What the task requires: Please output every entry below precisely as written.

::: Entries provided :::

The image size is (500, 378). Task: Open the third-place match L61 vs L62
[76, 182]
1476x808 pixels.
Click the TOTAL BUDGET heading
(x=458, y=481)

:::

Answer to this problem:
The image size is (500, 378). Task: Open the third-place match L61 vs L62
[76, 182]
1476x808 pixels.
Click the TOTAL BUDGET heading
(x=458, y=481)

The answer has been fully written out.